John Allison’s Giant Days is one of the best slice of life comics today. The series won the 2016 Eisner award for Best Continuing Series and it won Allison the Best Writer award at the same time. The ongoing adventures of Sheffield University students Susan, Esther and Daisy have a great reputation, but how good is Giant Days Vol. 8?
Vol. 8 takes place towards the end of the girls’ second year at Sheffield University and focuses on three of the most important things for young students: romance, reputation and really high energy bills. Young love is the core of this volume, with several relationships coming, going or carrying on regardless. Daisy tries to help Ed find love with a kindred spirit in a brilliant tangent involving awkwardness, doubt, uncertainty and a Buck Rodgers remake. Ed’s date and fear of letting things take their course is really endearing as Ed is too afraid of letting go of the longest of long shots with Esther. Then we have McGraw and Susan rekindling their relationship with McGraw breaking things off with Emilia. The breakup scene with McGraw and Emilia is incredibly well done and one of the most impressive things in this volume.
The main story though is Daisy’s relationship with Ingrid. Ingrid is arguably the closest thing to a long term antagonist that Giant Days has had. She’s not so much an antagonist in the dramatic sense; she’s more like the kind of antagonists that we experience in everyday life. Someone who constantly irritates and rubs you the wrong way. The balance between respecting Daisy’s first relationship and putting up with Ingrid is a constant source of drama and humor.
For me one of the strongest defining features of Giant Days is its sense of humor, and it’s in top form with this volume. I love how the sense of humor veers from the silly and the surreal to sharp and sometimes biting, all while being driven by the personalities and foibles of the characters. Allison has assembled a great core cast and he really knows how to use them to generate both humor and pathos. McGraw, the well mannered young man with a serious DIY fixation may be one of my favourite characters in comics right now.

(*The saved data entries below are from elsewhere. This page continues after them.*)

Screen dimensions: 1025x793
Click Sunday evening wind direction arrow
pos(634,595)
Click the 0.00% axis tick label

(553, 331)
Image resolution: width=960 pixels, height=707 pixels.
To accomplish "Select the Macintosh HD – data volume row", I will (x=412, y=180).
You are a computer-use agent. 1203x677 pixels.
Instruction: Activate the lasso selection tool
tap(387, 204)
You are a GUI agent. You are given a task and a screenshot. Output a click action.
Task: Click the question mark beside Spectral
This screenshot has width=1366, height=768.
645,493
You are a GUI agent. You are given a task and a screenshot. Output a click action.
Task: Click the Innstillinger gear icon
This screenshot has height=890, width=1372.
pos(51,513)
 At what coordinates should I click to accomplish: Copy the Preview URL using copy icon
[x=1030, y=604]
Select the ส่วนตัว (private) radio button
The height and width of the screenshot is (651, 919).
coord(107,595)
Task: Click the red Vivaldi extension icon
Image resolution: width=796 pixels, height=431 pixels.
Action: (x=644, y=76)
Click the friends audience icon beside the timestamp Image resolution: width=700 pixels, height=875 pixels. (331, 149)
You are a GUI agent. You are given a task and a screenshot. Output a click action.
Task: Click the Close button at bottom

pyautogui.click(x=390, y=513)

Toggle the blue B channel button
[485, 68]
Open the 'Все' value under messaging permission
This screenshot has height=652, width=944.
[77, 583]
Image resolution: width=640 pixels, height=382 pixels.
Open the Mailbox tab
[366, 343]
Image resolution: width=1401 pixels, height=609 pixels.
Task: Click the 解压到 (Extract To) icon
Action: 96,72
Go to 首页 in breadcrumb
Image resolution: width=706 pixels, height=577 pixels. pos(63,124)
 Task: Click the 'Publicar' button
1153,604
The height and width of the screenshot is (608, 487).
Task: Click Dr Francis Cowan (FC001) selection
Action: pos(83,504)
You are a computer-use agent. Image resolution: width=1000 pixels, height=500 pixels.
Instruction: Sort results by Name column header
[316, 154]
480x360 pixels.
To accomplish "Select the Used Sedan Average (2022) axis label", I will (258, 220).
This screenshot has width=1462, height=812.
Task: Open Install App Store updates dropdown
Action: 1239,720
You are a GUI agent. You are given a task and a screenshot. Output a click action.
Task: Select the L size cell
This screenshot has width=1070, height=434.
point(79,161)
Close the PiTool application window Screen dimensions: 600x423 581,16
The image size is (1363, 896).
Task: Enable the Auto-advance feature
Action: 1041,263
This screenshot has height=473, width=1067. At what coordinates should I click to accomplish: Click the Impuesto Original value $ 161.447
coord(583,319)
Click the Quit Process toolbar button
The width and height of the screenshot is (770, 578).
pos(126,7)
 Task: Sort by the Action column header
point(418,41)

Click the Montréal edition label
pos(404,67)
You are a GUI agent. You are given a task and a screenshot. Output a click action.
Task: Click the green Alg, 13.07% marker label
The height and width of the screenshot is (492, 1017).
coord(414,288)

It’s not just Allison who deserves the credit for the humor, though. Max Sarin’s illustrations are great at both complementing and driving the humor. Sarin knows how and when to exaggerate and warp the characters to highlight the mood or play up to the jokes and it works fantastically well with Allison’s script. In fact, Sarin’s cartoony style art is the perfect fit for the feel and tone of Giant Days, where a more realistic style just wouldn’t suit the book. It’s fluid and can shift into the surreal when it needs to, but the expressions are always perfectly clear and convey the right emotions. Liz Fleming really adds to the illustrations with her inking and Giant Days signature look. I especially want to point out the coloring by Whitney Cogar. The way that she uses strong background colors to play up certain scenes is a great way of adding extra emphasis and I love the color palettes used in the flash backs and surrealist parts.
My only criticism about this volume is that the pace may feel a little slow at times. Then again, that’s part of the book’s genteel charm and the drama and sense of things veering towards serious decisions being made by the girls really does build throughout this volume.
Giant Days is a great book if you enjoy slice of life stories and whimsical comedy. Volume 8 is another great addition to the series with its sharp and genuinely funny sense of humor mixed with heart and relatable dramas and doubts. If you don’t enjoy slice of life stories or humor that tends to veer into the silly and surreal, then Giant Days may not be the book for you. Give it a try though, because Giant Days has enough laughs, charm and heart that it might just win you over.